• EXERCISE GOAL: Please format the entries as a JSON list of strings, one string per line, starting at the line containing "Where should I" and running through the final line of the entries, both ends included, with blank lines skipped and pictures left out.

## begin INFORMATION PROVIDED

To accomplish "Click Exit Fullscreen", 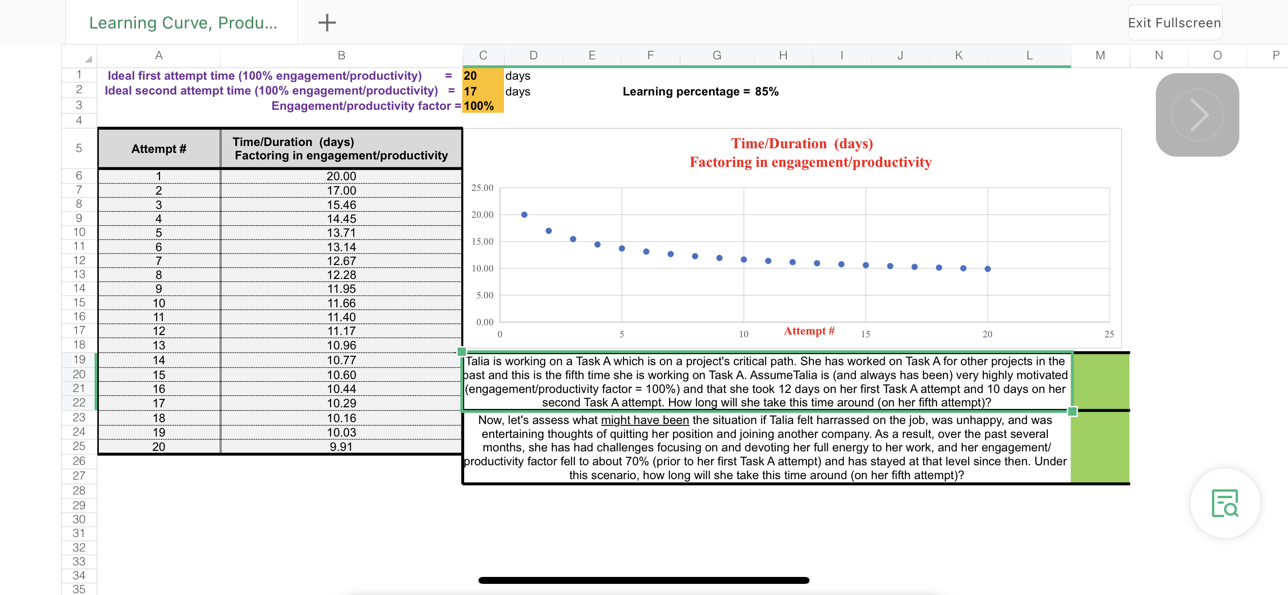I will [x=1175, y=22].
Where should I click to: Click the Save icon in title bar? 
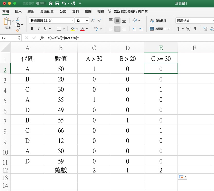coord(58,4)
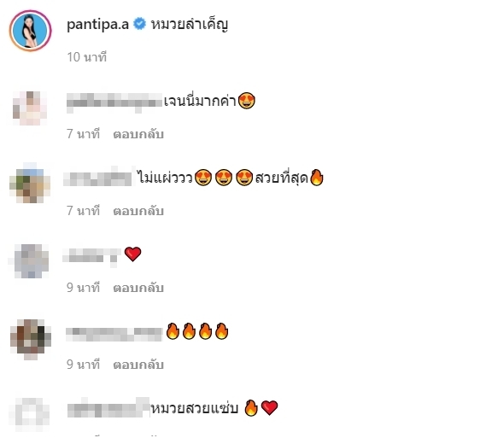Open avatar of เจนนี่มากค่า commenter
Image resolution: width=486 pixels, height=438 pixels.
pos(30,108)
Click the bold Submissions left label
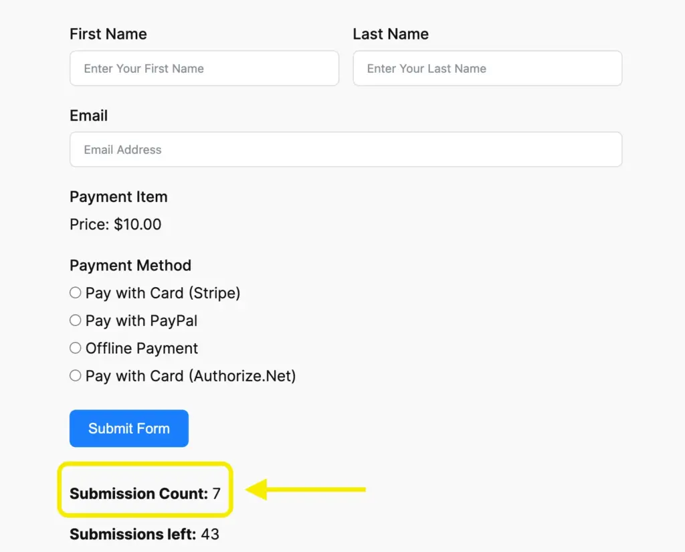Image resolution: width=685 pixels, height=552 pixels. point(132,535)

## end INFORMATION PROVIDED

• FINISHED TASK:
[
  "Where should I click to: Click the Save icon in title bar? ",
  "coord(58,4)",
  "Open avatar of เจนนี่มากค่า commenter",
  "Image resolution: width=486 pixels, height=438 pixels.",
  "pos(30,108)",
  "Click the bold Submissions left label",
  "Image resolution: width=685 pixels, height=552 pixels. point(132,535)"
]